The expected output is the complete listing, copied word for word.

* _TASK INPUT_:
>>>

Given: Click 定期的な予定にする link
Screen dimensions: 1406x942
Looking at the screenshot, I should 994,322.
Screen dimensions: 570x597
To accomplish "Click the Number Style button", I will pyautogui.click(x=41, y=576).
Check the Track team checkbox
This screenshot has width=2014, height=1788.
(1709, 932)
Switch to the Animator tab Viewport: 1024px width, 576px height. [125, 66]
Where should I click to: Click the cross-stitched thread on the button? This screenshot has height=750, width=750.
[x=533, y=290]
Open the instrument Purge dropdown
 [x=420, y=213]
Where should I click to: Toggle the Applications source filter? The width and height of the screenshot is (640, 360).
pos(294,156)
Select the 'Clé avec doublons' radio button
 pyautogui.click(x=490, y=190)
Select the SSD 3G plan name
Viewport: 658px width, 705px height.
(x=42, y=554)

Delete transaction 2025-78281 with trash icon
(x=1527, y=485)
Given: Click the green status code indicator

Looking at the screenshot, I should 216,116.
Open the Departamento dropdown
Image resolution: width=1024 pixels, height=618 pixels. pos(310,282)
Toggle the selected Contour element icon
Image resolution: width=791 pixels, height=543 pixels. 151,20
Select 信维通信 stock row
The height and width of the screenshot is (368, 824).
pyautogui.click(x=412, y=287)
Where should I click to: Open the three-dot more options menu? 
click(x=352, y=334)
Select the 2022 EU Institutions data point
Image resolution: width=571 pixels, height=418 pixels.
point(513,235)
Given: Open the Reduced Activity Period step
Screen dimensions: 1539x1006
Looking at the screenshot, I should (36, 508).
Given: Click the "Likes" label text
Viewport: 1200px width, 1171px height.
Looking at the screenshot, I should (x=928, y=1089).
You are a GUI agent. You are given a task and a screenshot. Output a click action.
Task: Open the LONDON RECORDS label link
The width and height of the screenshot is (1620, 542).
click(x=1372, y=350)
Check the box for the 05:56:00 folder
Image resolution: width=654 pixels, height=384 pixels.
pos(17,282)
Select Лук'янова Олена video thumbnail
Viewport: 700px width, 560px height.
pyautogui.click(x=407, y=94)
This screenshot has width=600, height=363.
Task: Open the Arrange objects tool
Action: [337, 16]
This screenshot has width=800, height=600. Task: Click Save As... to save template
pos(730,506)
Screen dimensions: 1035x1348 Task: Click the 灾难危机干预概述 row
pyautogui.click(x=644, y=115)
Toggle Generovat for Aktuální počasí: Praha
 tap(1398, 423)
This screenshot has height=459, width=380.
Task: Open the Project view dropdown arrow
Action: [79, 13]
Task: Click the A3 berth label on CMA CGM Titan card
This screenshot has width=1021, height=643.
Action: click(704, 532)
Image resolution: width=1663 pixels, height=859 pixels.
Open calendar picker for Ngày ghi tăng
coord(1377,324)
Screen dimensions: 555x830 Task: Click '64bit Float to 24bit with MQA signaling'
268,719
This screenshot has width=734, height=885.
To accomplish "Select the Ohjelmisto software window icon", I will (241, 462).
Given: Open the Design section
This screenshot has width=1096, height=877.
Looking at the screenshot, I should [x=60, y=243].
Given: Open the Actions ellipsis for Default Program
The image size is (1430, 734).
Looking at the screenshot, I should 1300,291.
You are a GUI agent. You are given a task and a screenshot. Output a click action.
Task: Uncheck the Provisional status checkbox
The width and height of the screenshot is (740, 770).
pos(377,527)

<<<

* _FINISHED EXERCISE_:
Given: Click 定期的な予定にする link
Screen dimensions: 1406x942
Looking at the screenshot, I should 994,322.
Screen dimensions: 570x597
To accomplish "Click the Number Style button", I will pyautogui.click(x=41, y=576).
Check the Track team checkbox
This screenshot has width=2014, height=1788.
(1709, 932)
Switch to the Animator tab Viewport: 1024px width, 576px height. [125, 66]
Where should I click to: Click the cross-stitched thread on the button? This screenshot has height=750, width=750.
[x=533, y=290]
Open the instrument Purge dropdown
 [x=420, y=213]
Where should I click to: Toggle the Applications source filter? The width and height of the screenshot is (640, 360).
pos(294,156)
Select the 'Clé avec doublons' radio button
 pyautogui.click(x=490, y=190)
Select the SSD 3G plan name
Viewport: 658px width, 705px height.
(x=42, y=554)

Delete transaction 2025-78281 with trash icon
(x=1527, y=485)
Given: Click the green status code indicator

Looking at the screenshot, I should 216,116.
Open the Departamento dropdown
Image resolution: width=1024 pixels, height=618 pixels. pos(310,282)
Toggle the selected Contour element icon
Image resolution: width=791 pixels, height=543 pixels. 151,20
Select 信维通信 stock row
The height and width of the screenshot is (368, 824).
pyautogui.click(x=412, y=287)
Where should I click to: Open the three-dot more options menu? 
click(x=352, y=334)
Select the 2022 EU Institutions data point
Image resolution: width=571 pixels, height=418 pixels.
point(513,235)
Given: Open the Reduced Activity Period step
Screen dimensions: 1539x1006
Looking at the screenshot, I should (36, 508).
Given: Click the "Likes" label text
Viewport: 1200px width, 1171px height.
Looking at the screenshot, I should (x=928, y=1089).
You are a GUI agent. You are given a task and a screenshot. Output a click action.
Task: Open the LONDON RECORDS label link
The width and height of the screenshot is (1620, 542).
click(x=1372, y=350)
Check the box for the 05:56:00 folder
Image resolution: width=654 pixels, height=384 pixels.
pos(17,282)
Select Лук'янова Олена video thumbnail
Viewport: 700px width, 560px height.
pyautogui.click(x=407, y=94)
This screenshot has width=600, height=363.
Task: Open the Arrange objects tool
Action: [337, 16]
This screenshot has width=800, height=600. Task: Click Save As... to save template
pos(730,506)
Screen dimensions: 1035x1348 Task: Click the 灾难危机干预概述 row
pyautogui.click(x=644, y=115)
Toggle Generovat for Aktuální počasí: Praha
 tap(1398, 423)
This screenshot has height=459, width=380.
Task: Open the Project view dropdown arrow
Action: [79, 13]
Task: Click the A3 berth label on CMA CGM Titan card
This screenshot has width=1021, height=643.
Action: click(704, 532)
Image resolution: width=1663 pixels, height=859 pixels.
Open calendar picker for Ngày ghi tăng
coord(1377,324)
Screen dimensions: 555x830 Task: Click '64bit Float to 24bit with MQA signaling'
268,719
This screenshot has width=734, height=885.
To accomplish "Select the Ohjelmisto software window icon", I will (241, 462).
Given: Open the Design section
This screenshot has width=1096, height=877.
Looking at the screenshot, I should [x=60, y=243].
Given: Open the Actions ellipsis for Default Program
The image size is (1430, 734).
Looking at the screenshot, I should 1300,291.
You are a GUI agent. You are given a task and a screenshot. Output a click action.
Task: Uncheck the Provisional status checkbox
The width and height of the screenshot is (740, 770).
pos(377,527)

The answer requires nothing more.